=== DOCUMENT ===
Cool — so this is how I’d give it a go with what we initially lined out:

const fizzBuzz = require("../src/fizzbuzz");
describe("fizzBuzz tests", () => {
test("When given a number, N, it returns an array from 1 to the number N", () => {
let N = 2;
let expected = [1, 2];
let actual = fizzBuzz(N);
expect(actual).toEqual(expected);
});
test("If the number in the array is divisible by 3, print 'Fizz'", () => {
// ARRANGE
let N = 3;
let expected = [1, 2, "Fizz"];
// ACT
let actual = fizzBuzz(N);
// ASSERT
expect(actual).toEqual(expected);
});
});

Run npm test, we should now have 1 passing test (test 1) , and 1 failing (the red stage of this test).

Now to the code. With coding, the answers often lie in the words we choose, and the questions we ask. So,

If the number in the array is divisible by 3, print “Fizz”

• How can we confirm a number being passed in is divisible by 3?

Let’s have a look at some examples and do some basic maths:

10 / 3 = 3 times, with 1 remainder (not divisible)
9 / 3 = 3 times, with no remainder (divisible by 3!)
8 / 3 = 2 times, with 2 remainder (not divisible)
7 / 3 = 2 times, with 1 remainder (not divisible)
6 / 3 = 2 times, with no remainder (divisible by 3!)

So can you a see a pattern? The numbers which are divisible by 3, have no remainder when being divided by 3.

Therefore, we can make a hypothesis:

By proving a number has no remainder when dividing it by 3, it means we’ve found a number that is truly divisible by 3.

How would we write this in code? Well, there’s an operator which is perfect for establishing if there is a remainder or not. This operator is modulo which has a lovely % sign.

What modulo does is it tells you the remainder left after dividing a number. Let’s take the same examples as above:

10 % 3 = 1

So the way I read this statement is whenever I see the percentage sign, my brain reads it as ‘10 divided by [number after the % sign, eg, 3] leaves a remainder of *modulo!* (said in abracadabra style).
===
**REQUIREMENT A:** Please reproduce the entries verbatim from the line with "Click the Martal Group footer text" up to and including the final line of the entries, leaving the pictures out.
=== RECORDED DATA ===
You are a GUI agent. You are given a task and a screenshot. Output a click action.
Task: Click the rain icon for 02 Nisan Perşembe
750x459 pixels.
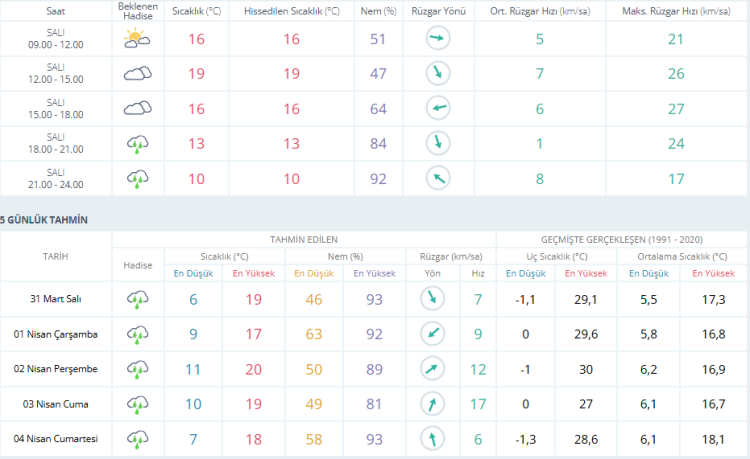pyautogui.click(x=137, y=369)
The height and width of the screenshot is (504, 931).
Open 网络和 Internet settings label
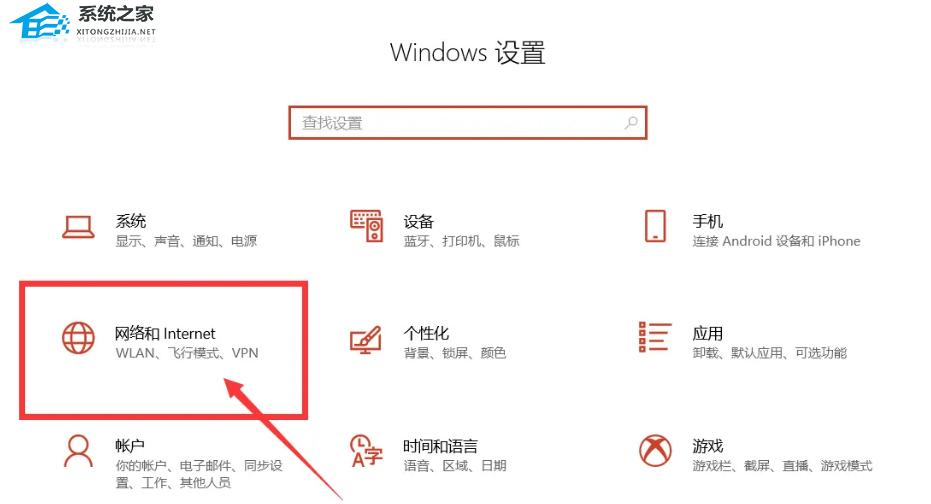pyautogui.click(x=165, y=334)
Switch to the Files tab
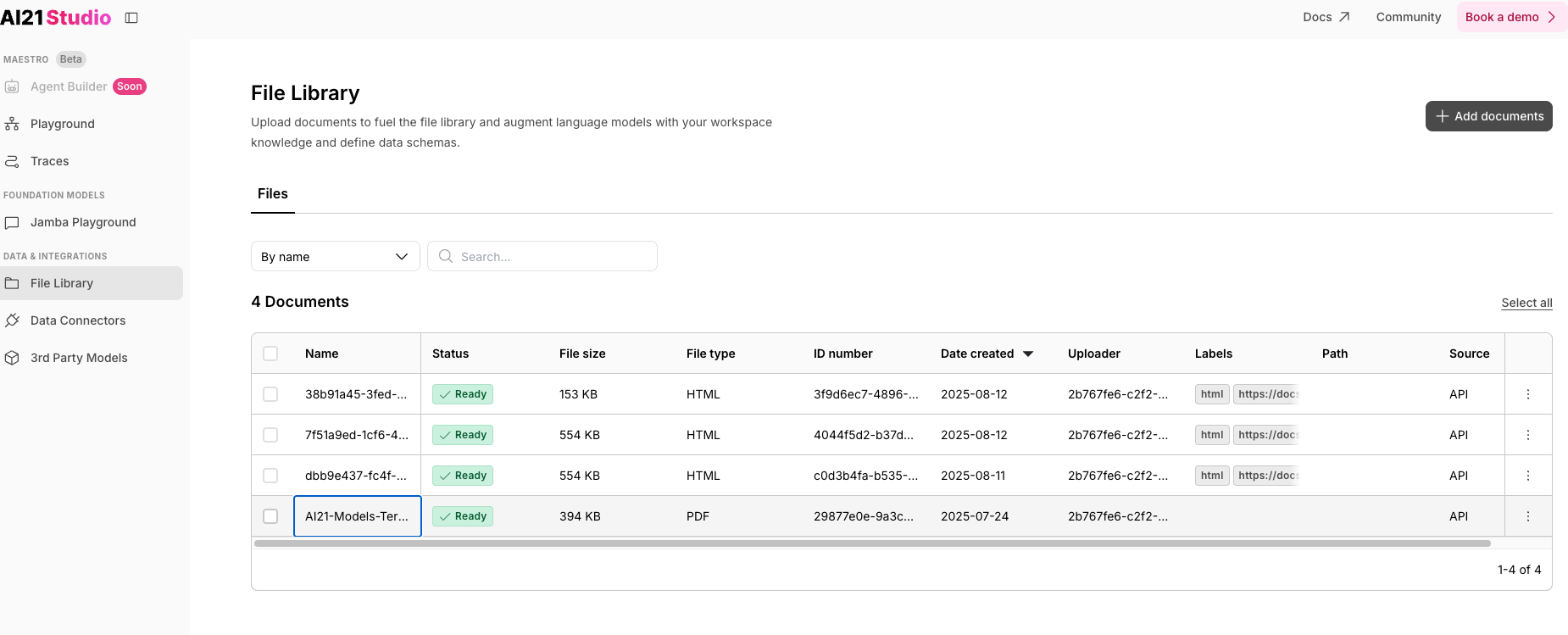Screen dimensions: 1568x635 273,194
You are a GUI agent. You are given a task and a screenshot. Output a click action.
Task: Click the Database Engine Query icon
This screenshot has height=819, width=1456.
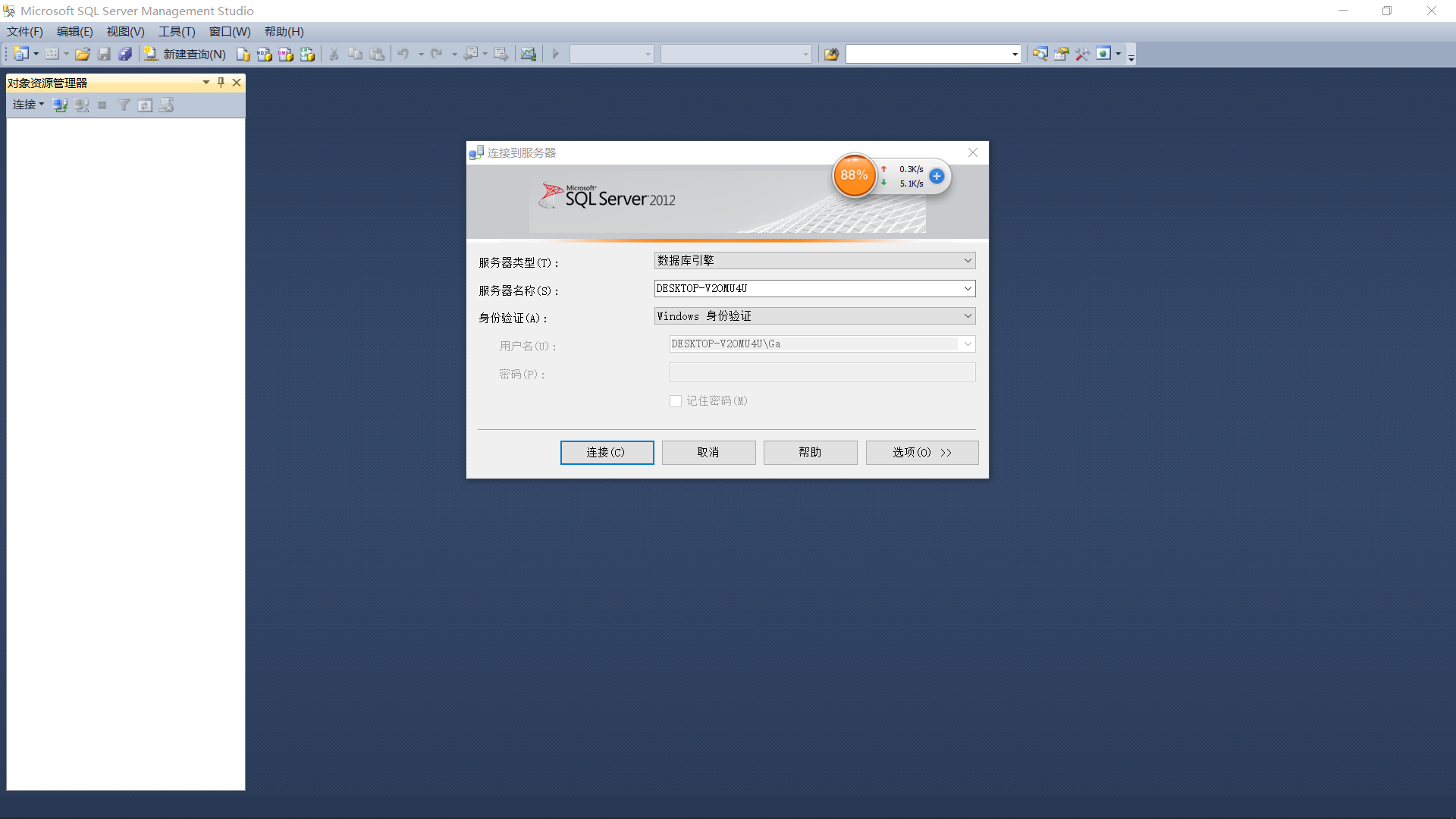click(x=243, y=54)
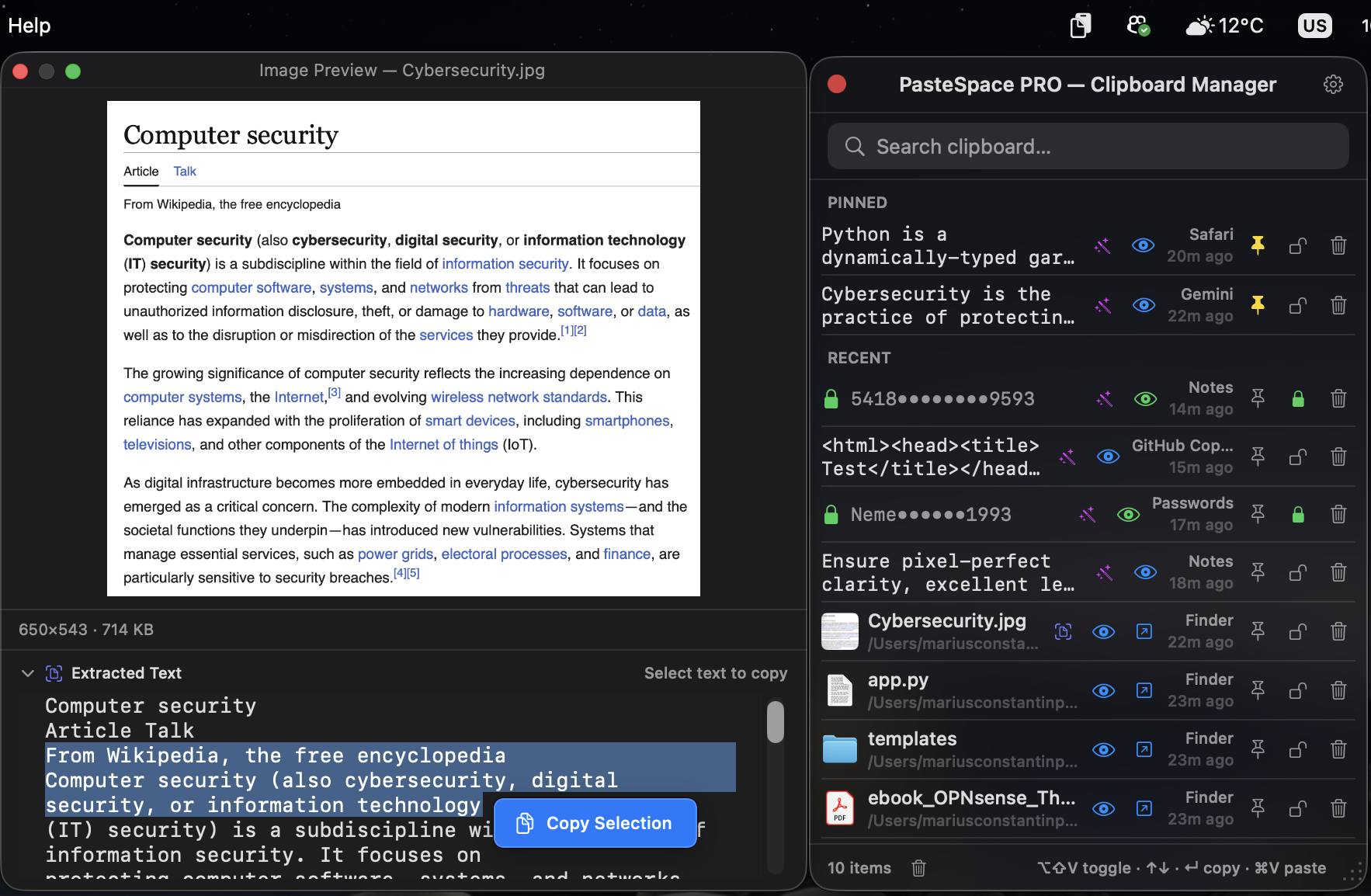Open the 'information security' Wikipedia link
This screenshot has height=896, width=1371.
(505, 263)
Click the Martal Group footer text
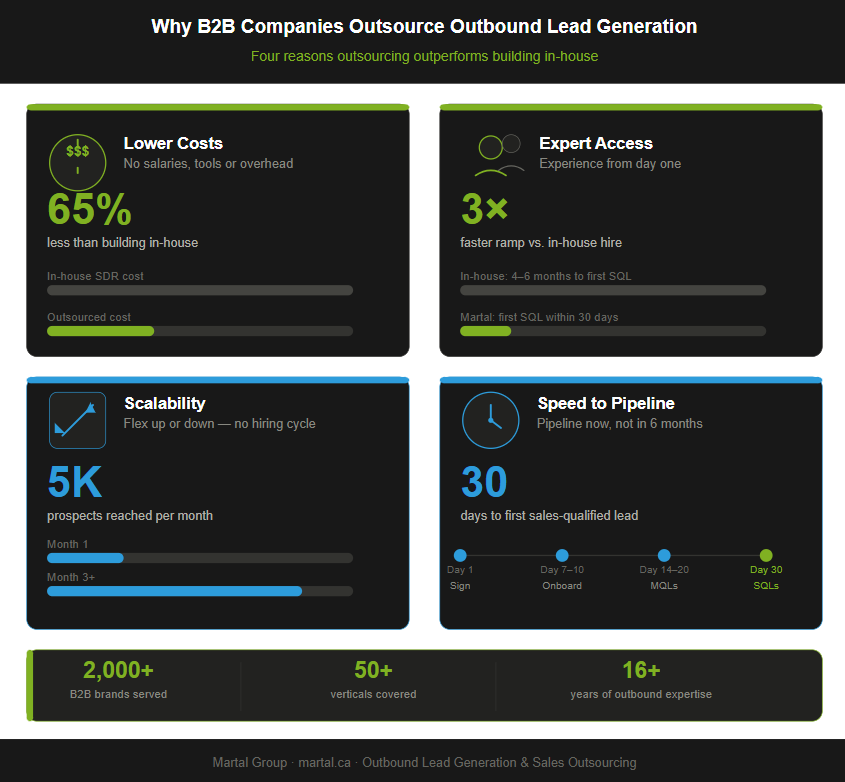This screenshot has width=845, height=782. point(249,762)
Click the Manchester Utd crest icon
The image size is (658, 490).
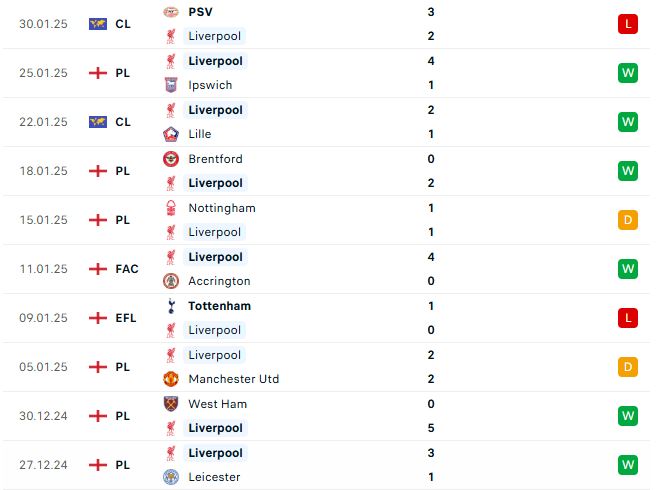click(x=171, y=379)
===
**REQUIREMENT B:** According to the fizzBuzz walkthrough, what does the modulo operator tell you?

**RIGHT ANSWER A:**
Click the Martal Group footer text
This screenshot has width=845, height=782. point(249,762)
Click the Manchester Utd crest icon
The image size is (658, 490).
click(x=171, y=379)

**RIGHT ANSWER B:** It tells you the remainder left after dividing a number.